Ya estoy aquí otra vez, apoyada contra la pared, deslizándome poco a poco hasta quedar sentada en el piso de cerámica. Abrazo mis piernas estrechamente dirigiendo mi mirada hacia las fotografías de color sepia desperdigadas ante mí. Una lluvia detenida de momentos en los que vi felicidad, esos destellos tan fugaces en los que todo parece perfecto y alcanzable. Sonrío imaginando la broma que me hizo gracia en ese instante y desordeno mi cabello por tener algo que hacer con las manos. Miro el reloj colgado sobre el televisor apagado notando que los segundos arrastran cadenas y por tanto hacen un ruido insoportable al pasar. Necesito un trago para adolecer el escándalo de estar sola.

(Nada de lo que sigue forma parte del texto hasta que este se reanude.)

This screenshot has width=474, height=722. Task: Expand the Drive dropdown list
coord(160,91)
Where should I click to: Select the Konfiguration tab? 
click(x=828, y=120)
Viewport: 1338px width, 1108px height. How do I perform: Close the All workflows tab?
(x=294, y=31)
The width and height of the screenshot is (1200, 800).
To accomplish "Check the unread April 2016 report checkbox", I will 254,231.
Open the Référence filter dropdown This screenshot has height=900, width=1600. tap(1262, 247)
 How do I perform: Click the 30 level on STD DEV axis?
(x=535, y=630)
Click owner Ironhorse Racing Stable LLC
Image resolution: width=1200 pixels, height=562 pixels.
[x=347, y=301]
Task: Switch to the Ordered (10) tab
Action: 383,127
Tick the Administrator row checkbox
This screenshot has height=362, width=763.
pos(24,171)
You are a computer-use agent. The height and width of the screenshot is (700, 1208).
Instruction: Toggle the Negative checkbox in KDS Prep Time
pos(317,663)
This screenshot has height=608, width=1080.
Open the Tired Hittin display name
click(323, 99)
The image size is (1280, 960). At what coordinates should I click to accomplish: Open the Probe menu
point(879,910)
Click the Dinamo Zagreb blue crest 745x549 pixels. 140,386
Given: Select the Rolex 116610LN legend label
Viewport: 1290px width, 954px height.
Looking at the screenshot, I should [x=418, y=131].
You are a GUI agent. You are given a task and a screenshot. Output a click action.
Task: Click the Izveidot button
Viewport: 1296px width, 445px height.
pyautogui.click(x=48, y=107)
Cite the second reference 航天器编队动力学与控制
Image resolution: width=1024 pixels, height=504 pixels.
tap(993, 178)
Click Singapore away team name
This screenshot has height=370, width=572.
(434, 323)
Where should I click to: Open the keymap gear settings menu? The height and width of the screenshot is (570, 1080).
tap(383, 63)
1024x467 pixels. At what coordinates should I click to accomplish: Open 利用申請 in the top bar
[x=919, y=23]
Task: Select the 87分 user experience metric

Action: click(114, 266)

Mierda. La madrugada de domingo se siente. El clima de octubre aún no se estabiliza y el viento corre moviendo el vidrio en mis ventanas. La típica tristeza que ataca al final del fin de semana comienza a hacer estragos en mi cabeza. Lanzo el calendario lejos sin querer saber que se acerca el lunes, que navidad se huele cerca y el año se acaba. Me encuentro suspirando cortado, como si mis pulmones ya estuvieran llenos de aire. El libro de Isabel reposa a mi lado a medio terminar, lo sé… tengo un compromiso con Zarité y su historia en la “Isla Bajo el Mar”, pero esta nostalgia inexplicable me tiene amarrada al computador digitando mis desvaríos.


Creo que las murallas de la habitación se achican gradualmente… ¿La planta del rincón estaba tan cerca esta mañana?... ¿El sofá cobró vida y caminó hacia mí? ¿Me volví loca? Yo creo que sí, pero me da pereza buscar la cordura que de seguro está entre el montón de ropa sucia tirada en el cesto. Quiero té, pero la taza está pegada a la mesa. He olvidado lavar la loza y ya las hormigas comienzan su peregrinación eterna por mi cocina. Las dejo comer, yo no tengo hambre.